- **LISTED RECORDS**:

· · ·

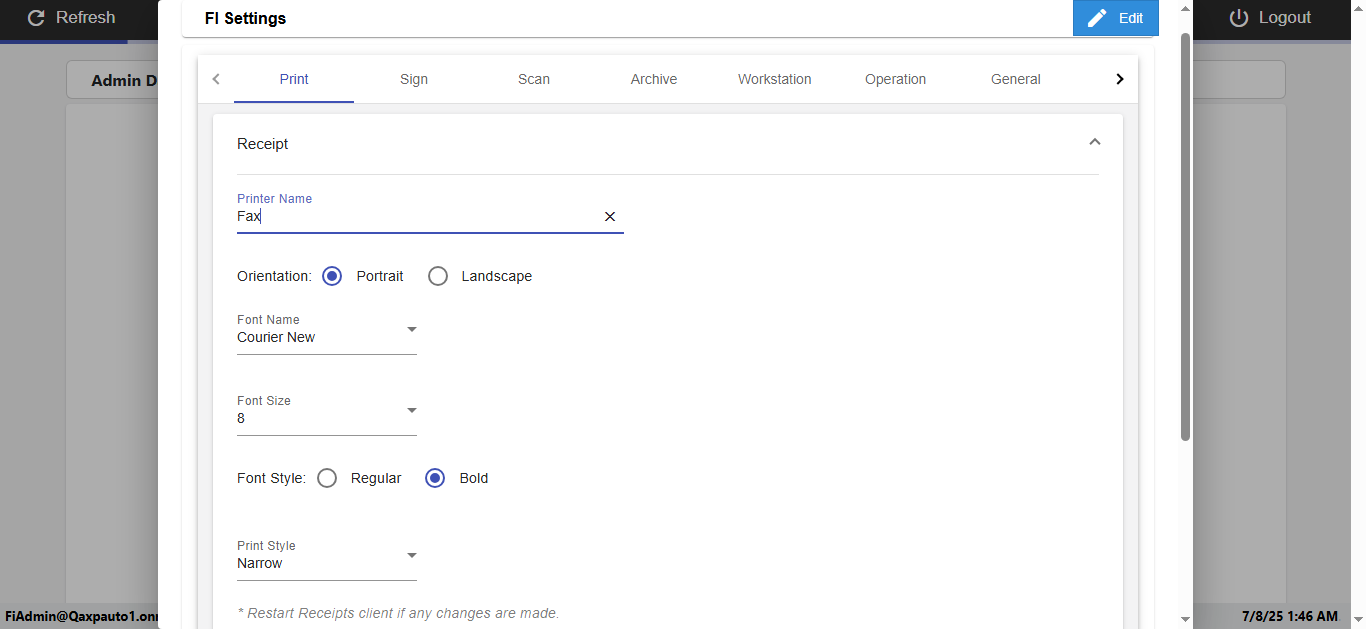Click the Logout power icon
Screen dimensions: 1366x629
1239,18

· · ·

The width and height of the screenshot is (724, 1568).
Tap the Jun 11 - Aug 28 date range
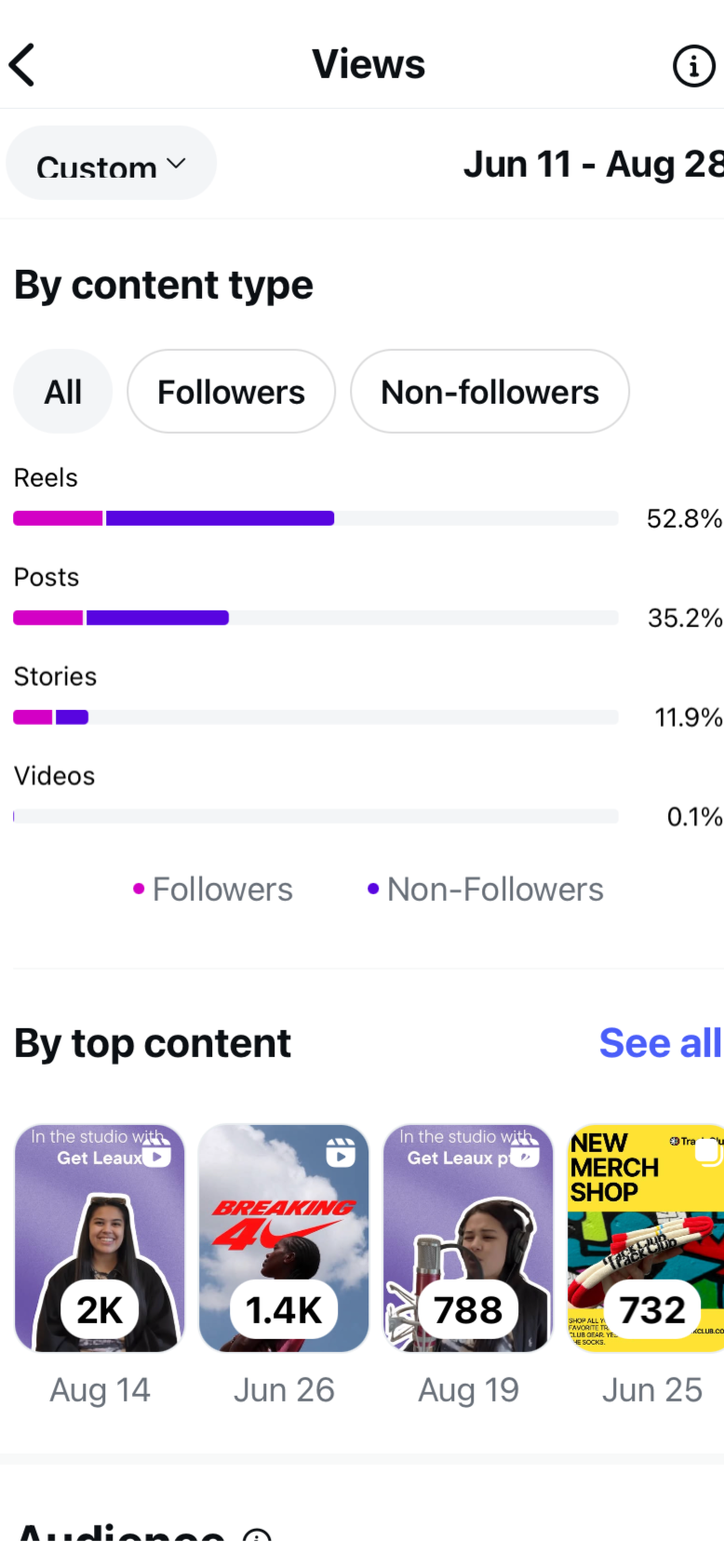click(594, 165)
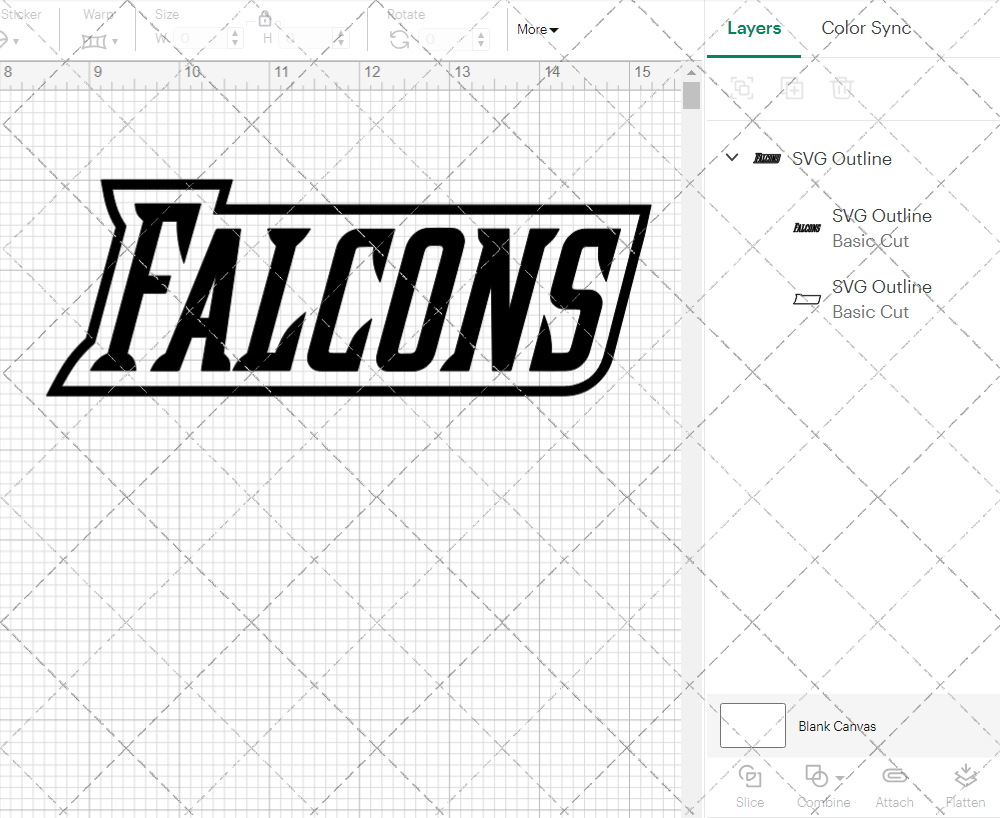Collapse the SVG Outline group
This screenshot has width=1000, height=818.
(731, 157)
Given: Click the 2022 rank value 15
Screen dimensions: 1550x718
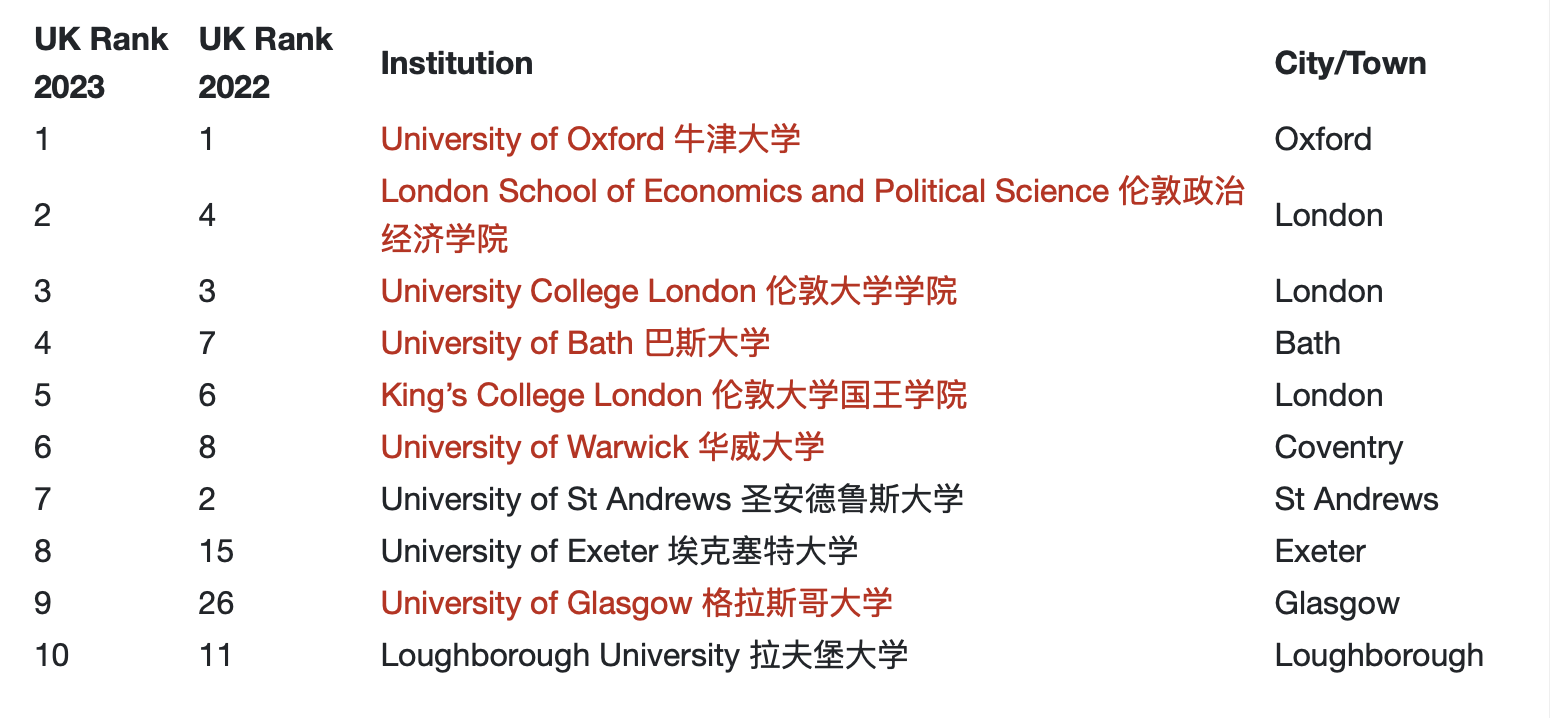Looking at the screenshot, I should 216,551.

· · ·

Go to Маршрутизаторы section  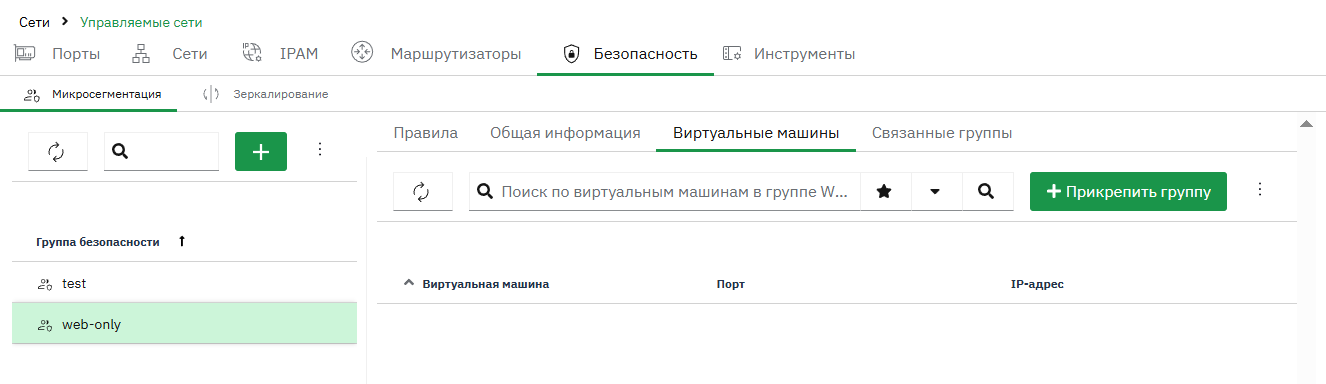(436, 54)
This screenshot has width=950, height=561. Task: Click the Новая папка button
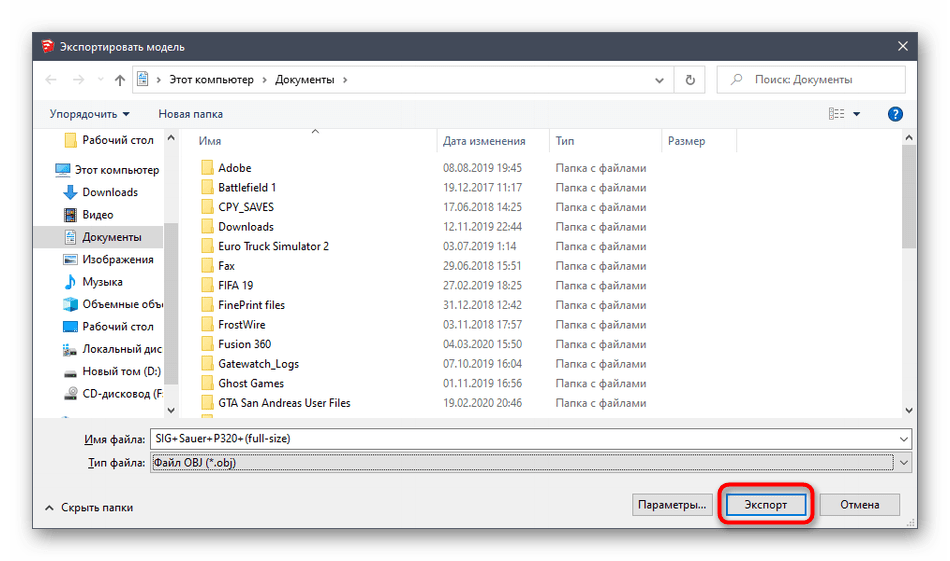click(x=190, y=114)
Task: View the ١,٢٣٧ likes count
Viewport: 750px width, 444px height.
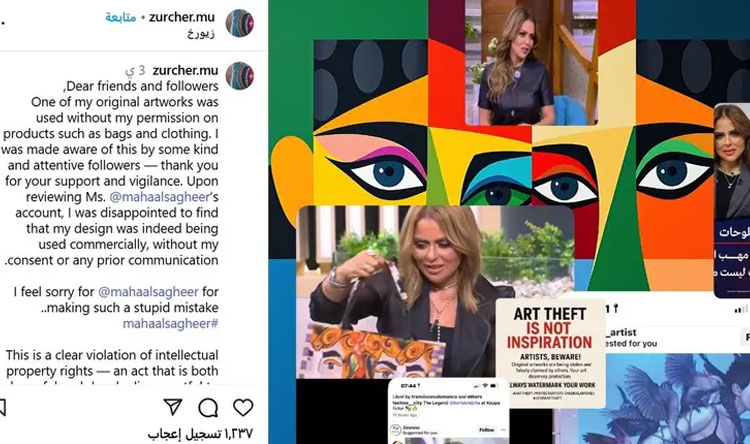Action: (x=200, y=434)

· · ·

- **PROMPT**:
Pictures aside, return exactly the lines from the data above, starting at the line that has "The width and" and ending at the line that has "Given: Click the 2022 rank value 15", both included.

- **WRITTEN RESPONSE**:
The width and height of the screenshot is (724, 1568).
Tap the Jun 11 - Aug 28 date range
click(594, 165)
Collapse the SVG Outline group
This screenshot has width=1000, height=818.
(731, 157)
Given: Click the 2022 rank value 15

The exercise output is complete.